• [Excerpted passage]
So, if I buy a gadget that's been advertised as something everyone requires and find out later that it serves absolutely no useful purpose and is actually detrimental in certain circumstances, it's a not a problem with the gadget?

What I mean is that the alignment system is not designed to be a replacement personality for your characters. So if players create their characters this way, that is a problem with the player's imagination, not with the rules.

As for being totally useless, I couldn't disagree more. I think the alignments help get a basic idea of where your character stands in regards to morals and values. For example, whether your character is good, neutral or evil, is already a pretty clear step to defining what kind of character you are going to play. If your character is lawful, then this poses the question in what way your character is lawful? Do they obey the law, even if they think the law is wrong? Or do they follow a personal code? I wouldn't call that useless, but it is just a basis from which to further expand on your character's moral compass.
 

Lanefan

Victoria Rules
There are a few different ways to think about resolving the situation where the king asks the PC to rescue his daughter, and - in the ensuing social resolution process - the GM (for the king) succeeds over the player (for the PC).

(1) The PC receives a buff/augment if carrying out the quest. (This is adapted from how The Riddle of Steel handles its "spiritual attributes'.)

(2) The PC receives a penalty if doing things other than the quest. (This is sort-of how MHRP/Cortex+ Heroic handles it.)

(3) The PC changes his/her ideal to be something like I will rescue the king's daughter. (This is a variant on one way Burning Wheel can handle this sort of thing.)

(4) The PC sincerely agrees to help rescue the king's daughter (this is the default outcome of a Duel of Wits in Burning Wheel).​
Both 1 and 4 above can also result from a typical D&D-style game using ordinary persuasion without forced mechanics. In the case of (1) above the "buff/augment" might not be so much mechanical as either social (this letter will get you access to aid and information in any town or city in my realm) or strategic (I'll send 6 of my own guards to accompany you; they can guard your horses and camp if required, and their presence may open doors that would otherwise remain closed to you). (4) can result from straight-up roleplaying.

Notice that, consistent with any of these, is

(5) The king, in return, agrees to some request made by the PC (this is typical in a BW DoW).​
There's also:

(6) On meeting resistance or objection from the PCs the king ups the ante by proactively offering a special reward or boon on his daughter's safe return. The PCs might accept this, or might present a counter-offer, which if accepted takes us back up to (5) above. This again doesn't need to use any hard-coded mechanics.​

A lot of posts in this thread seem to assume that the GM makes a single roll, which, if high enough, means

(6) The PC heads off on the quest.​

But I think that would be a fairly poor mechanic.

• [Stored data]
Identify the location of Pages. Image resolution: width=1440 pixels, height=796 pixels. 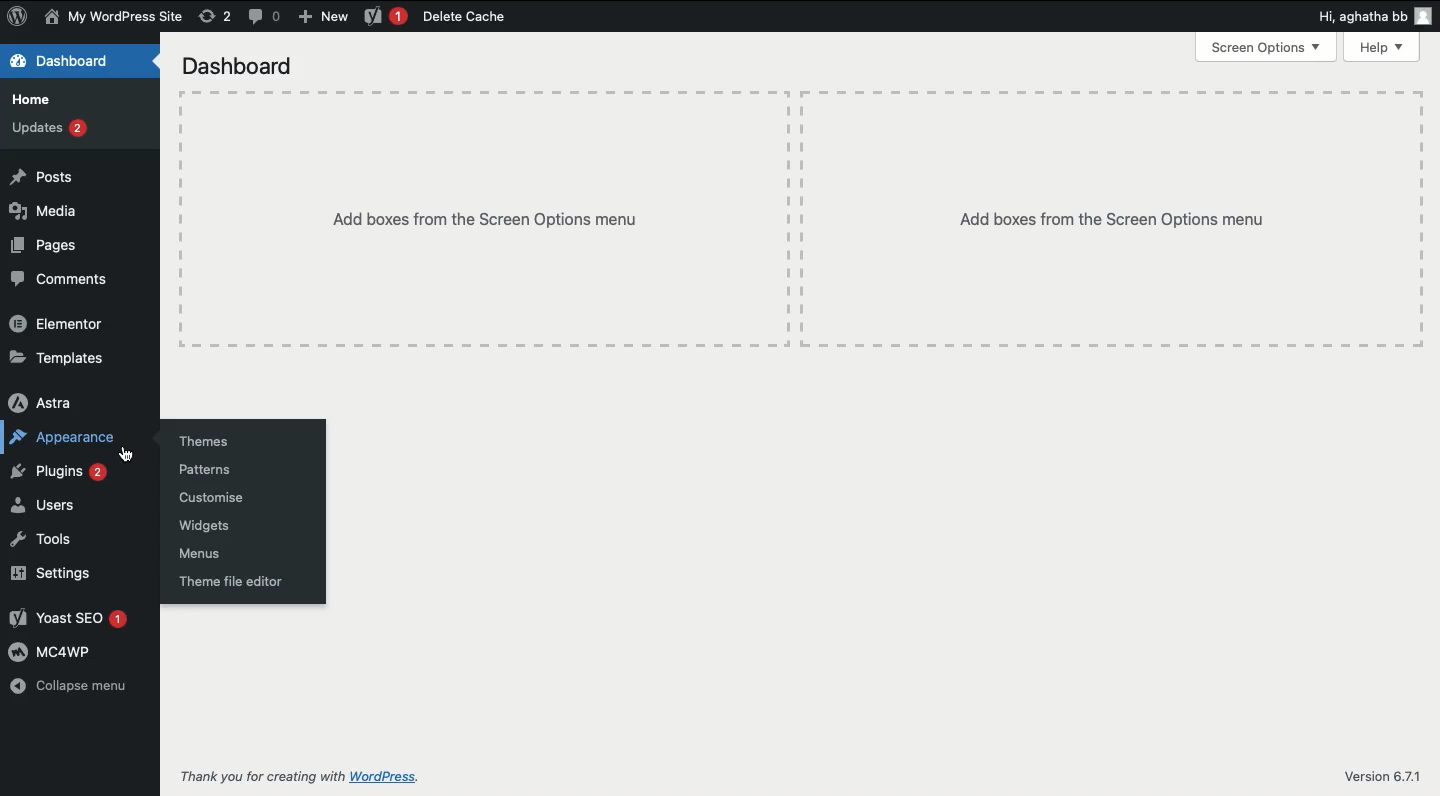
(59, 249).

==

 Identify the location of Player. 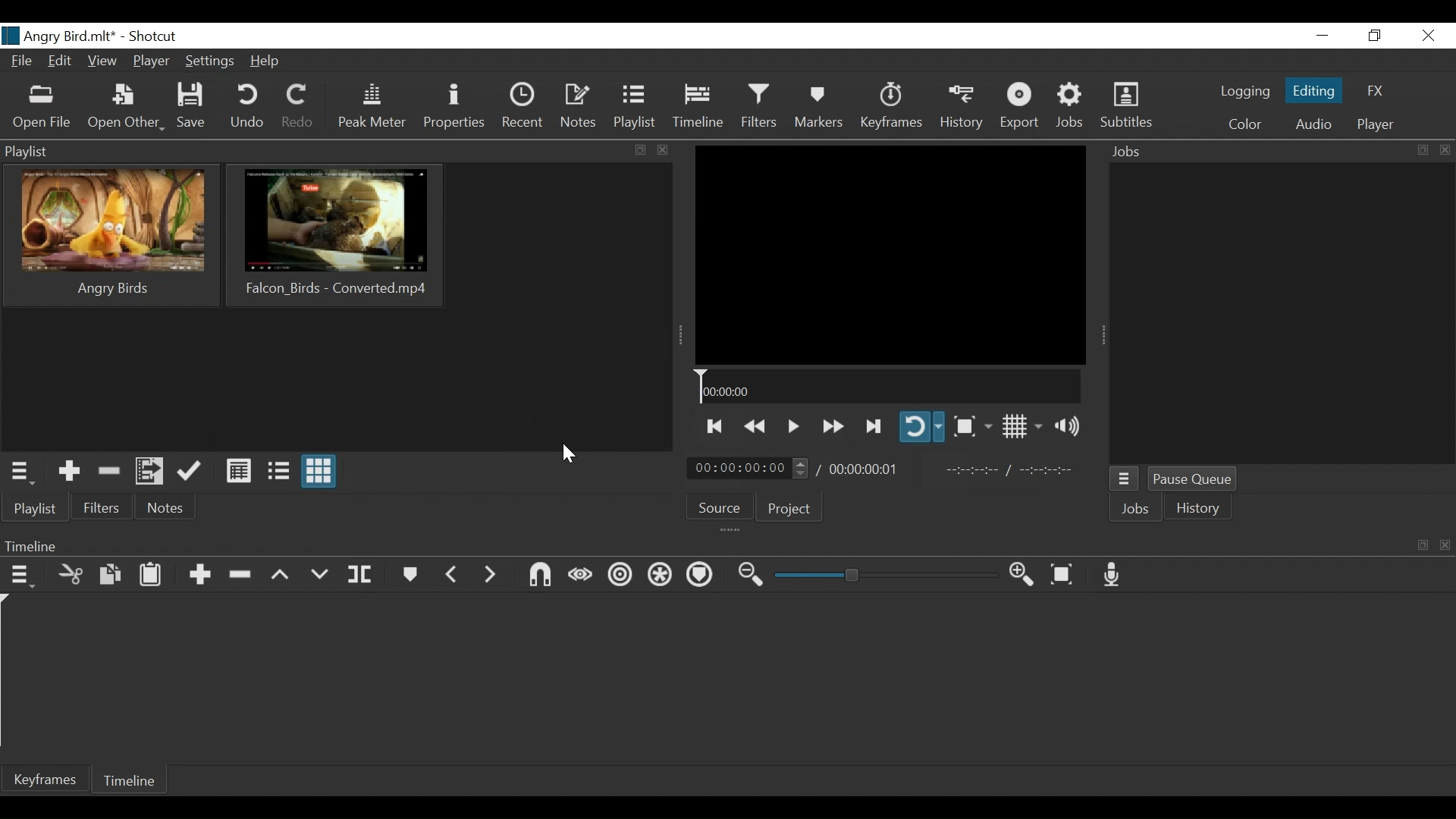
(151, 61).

• [Challenges]
1. Please say whether each statement agrees with the role-playing discussion, answering yes or no and quoting the deciding words of that discussion.
(a) The alignment system is meant to serve as a replacement personality for characters.
(b) A sincere agreement by the PC to help rescue the king's daughter is the default outcome of a Duel of Wits in Burning Wheel.
(c) A single GM roll that, if high enough, sends the PC off on the quest is judged a fairly poor mechanic.
2. Answer these questions from the role-playing discussion.
(a) Which game's handling of "spiritual attributes" is the buff/augment option adapted from?
(b) How many of his own guards does the king offer to send in the strategic example?
(c) Where can the king's letter get the PC access to aid and information?
3. Carry on the role-playing discussion from its last sentence.

• [Answers to the problems]
1.
(a) No: "the alignment system is not designed to be a replacement personality for your characters"
(b) Yes: "The PC sincerely agrees to help rescue the king's daughter (this is the default outcome of a Duel of Wits in Burning Wheel)."
(c) Yes: "But I think that would be a fairly poor mechanic."

2.
(a) The Riddle of Steel
(b) 6
(c) In any town or city in the king's realm

3.
It would be, but that's how some would see it working in, say, 3e D&D.

The thing is, mechanics - good or poor - aren't needed for this at all; just in-character negotiation.

Most reasonable players/PCs would take the mission on, in the fiction either out of altruism or loyalty to the crown or for whatever reward may be in the offing; and at the table because the players want to bite the hook being offered. That said, the DM still has to be prepared for the party to say "no" for whatever reason, and have a plan B ready if the players/PCs don't suggest a different mission.

For example, combining some scenarios above maybe it all comes down to the PCs saying "Look, Y'r 'Eyeness, those guards you want to send with us - why not send them to rescue Princess Jasmine while we do some investigating and try to find out if the kidnappers are acting on their own or are agents of something bigger. With luck, what your guards do might draw what we seek out into the open."

Lanefan
 

pemerton

Legend
pemerton said:
I think that would be a fairly poor mechanic.
It would be, but that's how some would see it working in, say, 3e D&D.
Part of my point is that the discussion in this thread is somewhat distort by excessive focus on 3E's poor social rules.

mechanics - good or poor - aren't needed for this at all; just in-character negotiation.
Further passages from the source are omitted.